━━━ Extracted records
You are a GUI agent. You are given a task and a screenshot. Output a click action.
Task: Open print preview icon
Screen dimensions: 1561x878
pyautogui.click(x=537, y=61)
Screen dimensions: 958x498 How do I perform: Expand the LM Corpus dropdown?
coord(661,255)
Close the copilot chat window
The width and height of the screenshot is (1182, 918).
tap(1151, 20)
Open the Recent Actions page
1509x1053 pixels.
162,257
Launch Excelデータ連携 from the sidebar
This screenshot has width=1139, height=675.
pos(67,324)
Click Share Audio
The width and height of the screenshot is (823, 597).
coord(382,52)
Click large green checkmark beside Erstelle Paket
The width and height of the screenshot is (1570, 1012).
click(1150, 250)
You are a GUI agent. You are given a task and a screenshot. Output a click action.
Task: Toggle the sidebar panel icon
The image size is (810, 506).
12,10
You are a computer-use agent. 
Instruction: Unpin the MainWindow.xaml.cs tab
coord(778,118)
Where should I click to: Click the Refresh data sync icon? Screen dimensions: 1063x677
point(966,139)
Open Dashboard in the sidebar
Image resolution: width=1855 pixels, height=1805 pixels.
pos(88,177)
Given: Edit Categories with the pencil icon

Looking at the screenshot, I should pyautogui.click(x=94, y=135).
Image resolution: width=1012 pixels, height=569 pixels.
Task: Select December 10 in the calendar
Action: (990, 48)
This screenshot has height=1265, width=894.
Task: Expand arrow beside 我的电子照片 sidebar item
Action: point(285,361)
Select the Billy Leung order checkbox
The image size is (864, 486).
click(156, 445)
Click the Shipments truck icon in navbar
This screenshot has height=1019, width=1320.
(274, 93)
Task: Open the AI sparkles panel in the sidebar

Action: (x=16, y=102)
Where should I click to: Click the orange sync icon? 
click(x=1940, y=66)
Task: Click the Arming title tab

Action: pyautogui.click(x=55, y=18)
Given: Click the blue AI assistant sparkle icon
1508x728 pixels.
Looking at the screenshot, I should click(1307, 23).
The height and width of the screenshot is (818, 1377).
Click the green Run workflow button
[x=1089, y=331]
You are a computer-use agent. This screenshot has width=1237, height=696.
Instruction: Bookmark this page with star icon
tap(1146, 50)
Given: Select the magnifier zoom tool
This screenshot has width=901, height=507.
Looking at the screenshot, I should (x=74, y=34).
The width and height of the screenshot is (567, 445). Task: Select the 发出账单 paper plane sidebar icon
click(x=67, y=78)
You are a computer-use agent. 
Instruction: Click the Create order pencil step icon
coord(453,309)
━━━━━━
> [Task instructions]
Your answer should be the line with "This screenshot has width=901, height=507." and all lines after it in the listing above, repeated exactly. No other lines belong.

> [Problem solution]
This screenshot has width=901, height=507.
Looking at the screenshot, I should (x=74, y=34).
The width and height of the screenshot is (567, 445). Task: Select the 发出账单 paper plane sidebar icon
click(x=67, y=78)
You are a computer-use agent. 
Instruction: Click the Create order pencil step icon
coord(453,309)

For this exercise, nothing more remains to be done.